Building an image crawler using Python and Scrapy

Have you ever needed to pull data from a website that doesn’t provide an API? Well, you could just pull out the data from the HTML then! This tutorial will teach you how to scrape websites so that you can get the data you want from third party websites without using APIs.

Scrapy is an open source web scraping and crawling framework written in python. We’ll learn how to use scrapy to crawl and scrape websites.

Prerequisites

You should be comfortable writing code in Python. You should also know how to use Regular Expressions(Regex). A great tutorial for learning Regex can be found on Regexone.

Installation

You need the following tools:

Windows users

Once you have installed both python and scrapy, make sure you have them in your PATH environment variable. Here is a detailed installation guide for both python and scrapy.

Creating a project

Once you’ve set up the above tools, you are ready to dive into creating a Crawler. Lets start by creating a Scrapy project. Fire up your terminal and enter:

$ scrapy startproject imagecrawler

This will create a directory for you with the following structure.

imagecrawler/
    scrapy.cfg            # deploy configuration file
    imagecrawler/             # project's Python module, you'll import your code from here
        __init__.py
        items.py          # project items definition file
        pipelines.py      # project pipelines file
        settings.py       # project settings file
        spiders/          # a directory where you'll later put your spiders
            __init__.py

Building your first spider

Spiders are classes that you define and that Scrapy uses to scrape information from a website (or a group of websites). They must subclass scrapy.Spider and define the initial requests to make, optionally how to follow links in the pages, and how to parse the response to extract data.

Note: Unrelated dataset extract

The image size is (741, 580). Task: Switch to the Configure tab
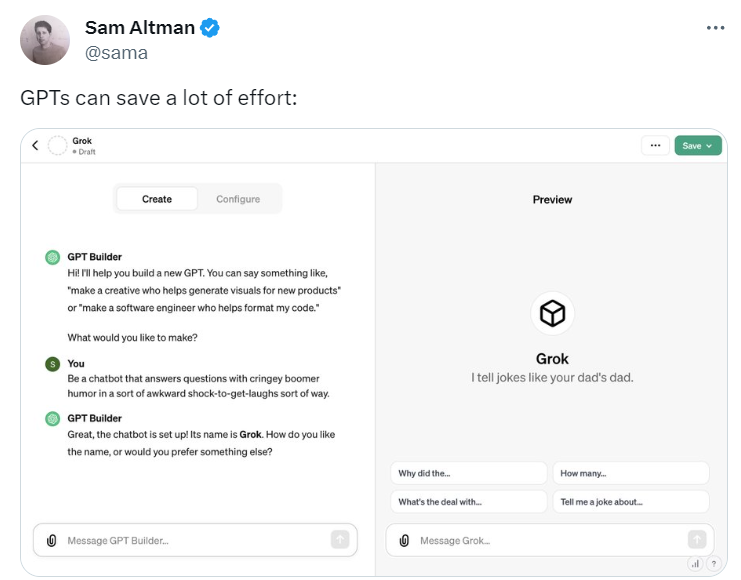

Create a new file called pexels_scraper.py in the spiders folder with the following content:

import scrapy

class PexelsScraper(scrapy.Spider):
    name = "pexels"
    
    def start_requests(self):
        url = "https://www.pexels.com/"
        yield scrapy.Request(url, self.parse)

    def parse(self, response):
        print response.url, response.body

Lets look at what the literals in the above code mean:

  • name: identifies the Spider. You’ll use this name to start crawling.
  • start_requests(): returns an iterable of Requests that’ll get executed.
  • parse(): parses the response, extracting the scraped data as dicts and also finding new URLs to follow and creating new requests (Request) from them.

To run the code we wrote above, open your terminal and cd to the imagecrawler directory and enter the following command:

$ scrapy crawl pexels

This will start the crawler and print the url and the body of the response it got back. Then the crawler will stop. This is because we haven’t yet specified how to move to links it encounters on a page. We’ll look at that in the next section.

Recursively crawling the website

Now that we’ve set up the project, let’s look at the website we’ll scrape. We’ll scrape Pexels, a website that provides high quality and completely free stock photos. They have an API but it has a limit of 200 requests per hour. We’ll crawl this website for images, url of the page we found them on and the tags associated with them.

Lets go to Pexels.com and open an image. Let us first examine the URL structure which is used by pexels for each image. It is of the form:

https://www.pexels.com/photo/cosmos-dark-galaxy-hd-wallpaper-173383/

All links containing photos have the following in common:

  • They start with https://www.pexels.com/photos/
  • They have an id at the end of the link: 173383

We’ll extract all links from the pages we visit. Then we’ll filter out all links that do not match the given prefix. We’ll use the id to keep track of the links we’ve already visited so that we do not crawl same pages repeatedly.

First import 3 modules we’ll need for the above tasks: re, LinkExtractor and Selector. Then we need a regex url matcher that’ll match the common url. We also need a function to extract image ids from urls. Modify the PexelScraper class so that it looks like the following:

import scrapy
import re
from scrapy.linkextractor import LinkExtractor
from scrapy.selector import Selector

class PexelsScraper(scrapy.Spider):
    name = "pexels"
    
    # Define the regex we'll need to filter the returned links
    url_matcher = re.compile('^https:\/\/www\.pexels\.com\/photo\/')
    
    # Create a set that'll keep track of ids we've crawled
    crawled_ids = set()
    
    def start_requests(self):
        url = "https://www.pexels.com/"
        yield scrapy.Request(url, self.parse)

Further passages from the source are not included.